When in Rome …

I've been gone a lot this summer, East Nashville, so maybe I’m out of the loop. Can someone please tell me when the change started?
      What change is that, you ask? It’s hard to find the words, friends. Allow me to set a scene for you: I’m a social guy, I go out on occasion, and when I do, I often overhear conversations, asides, remarks, and the like. Recently, I’ve heard a few gems that have my blood pressure rising.
      Last week, I went to see Reeves Gabrels and His Imaginary Friends play at The Family Wash. My pal Cowboy Keith Thompson and I decided to stop in at Mickey’s Tavern preshow for a Jack Daniel’s and a Miller High Life, respectively. Drinks secured, we made our way to the back deck and sat in a booth. In the booth behind ours sat two couples.

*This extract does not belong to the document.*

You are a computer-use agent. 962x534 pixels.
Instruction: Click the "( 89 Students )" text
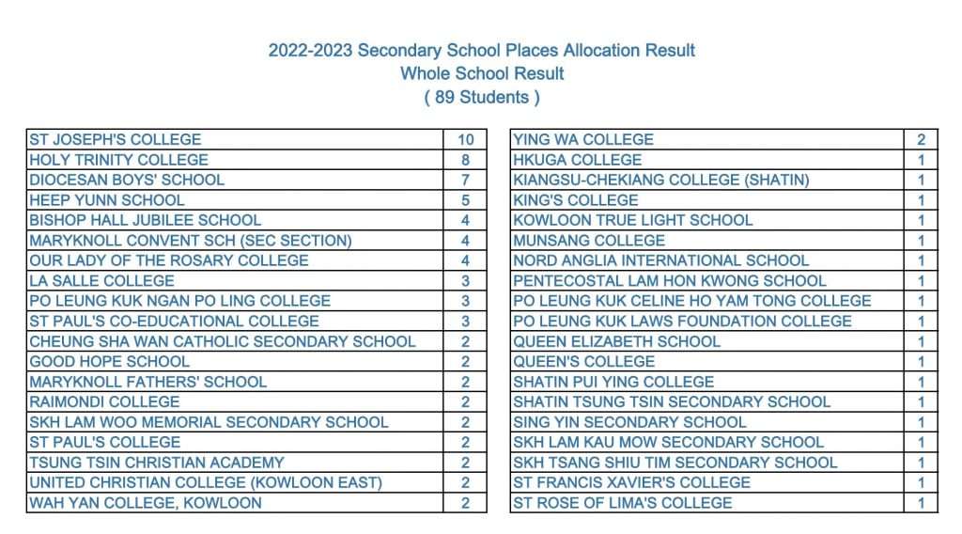pyautogui.click(x=481, y=97)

Drunken hipster dude No. 1 was loudly explaining, for the benefit of the ladies, that Cobra used to be called fooBAR “back in the day.” After a few minutes of listening to his O.G. cred talk, we could take no more and walked back inside to the bar.
      All the barstools were taken, so we grabbed a table near the front door. Across from us at the bar were seated two skinny rocker dudes in girl pants and man hats talking about their band and dropping names like bombs. Said bombs were dropped loudly and meant to impress everyone within earshot, which was, of course, everyone in the room. I was conflicted. We would have left sooner, but it was two-for-one and I don’t like to be wasteful.

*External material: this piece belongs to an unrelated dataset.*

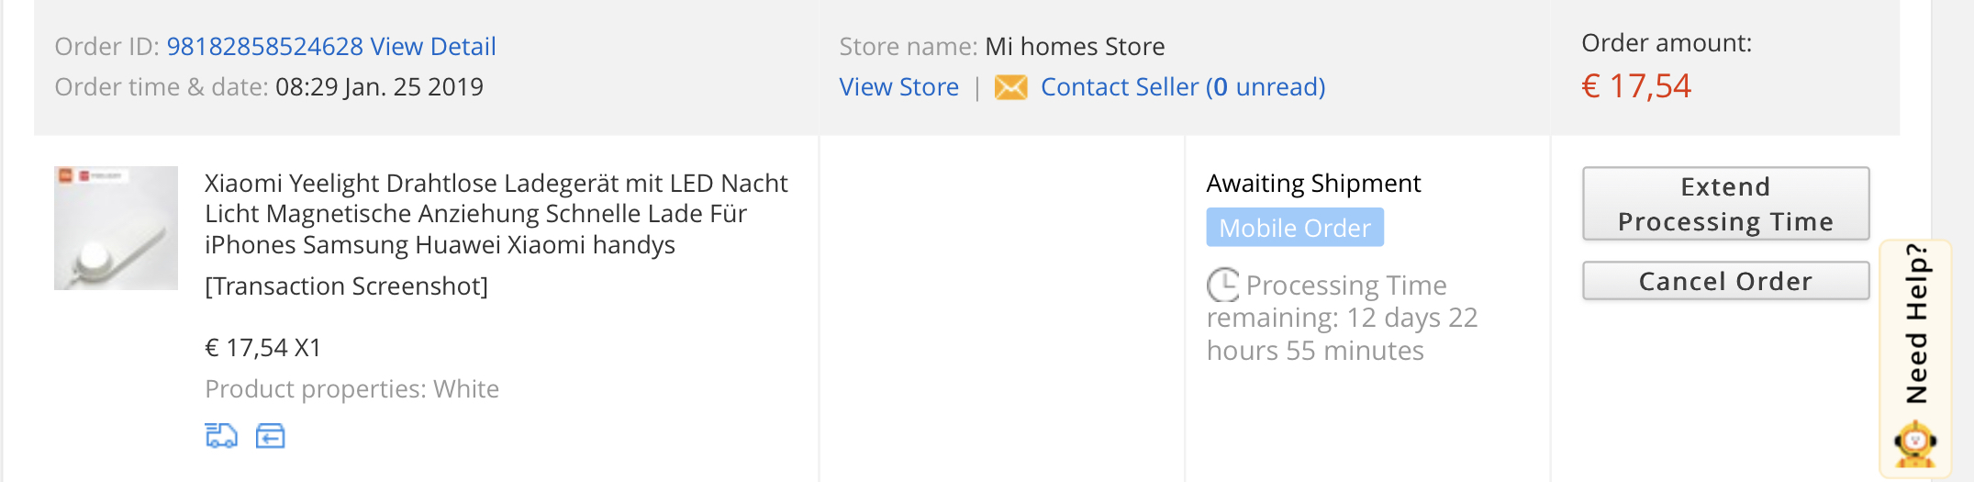This screenshot has width=1974, height=482.
Task: Click the Mobile Order badge
Action: [1295, 228]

      Perhaps I’m just a grumpy bastard? Maybe I spend too much time in bars? Those questions are purely rhetorical.
      I inherited some furniture recently. My friend Tommy Keenum helped me redecorate and reorganize my house. He did a fantastic job. Now my home looks like an adult lives in it. To celebrate my new, cool house vibe, I hired a cleaning person. She knocked it out of the park. When she was finished, we chatted while she waited for her husband to pick her up.
      We talked about the neighborhood, her daughter in the military, and music. It was a pleasant conversation. As she was leaving, she said, “I work for a lot of the rich people in East Nashville, they won’t even talk to me.” I said something like, “What? There are rich people in East Nashville?!” She assured me that there were. That’s when I remembered the Shelby Hills video of good-looking white people frolicking in the park and having wine tastings on their roof decks. I thought those people didn’t really exist, they were just actors in a film marketed to a nonexistent, yet vapid, audience. Nope. They’re real.
      I was at The Edgefield a few weeks back enjoying a burger when I overheard a woman say to her friend, “East Nashville is sooo great, but if they could just get rid of the locals though.” First of all, what’s with this whole though thing? When did that happen? Was it while I was out of the country? At least it wasn’t the question at the end of a declarative sentence vocal inflection thing that I’ve also wondered about. As in, “If they could just get rid of the locals though?” Frankly, I don’t understand the question? Did I do that right?
      To be clear, I’ve got nothing against wealth. I love money. I’d like more of it. What I do not like, not one little bit, are pretension, condescension, snobbery, and Trump support. To me, these things have no place in East Nashville — or anywhere else for that matter.
      When I moved to town 20 years ago, I moved here for the locals. I wanted to be part of the scene. I wanted to contribute something. I still feel that way. It seems to me that if you move somewhere that is welcoming, friendly, creative, and funky — you know, the things that brought you there in the first place — you should get with that. When in Rome … , you dig?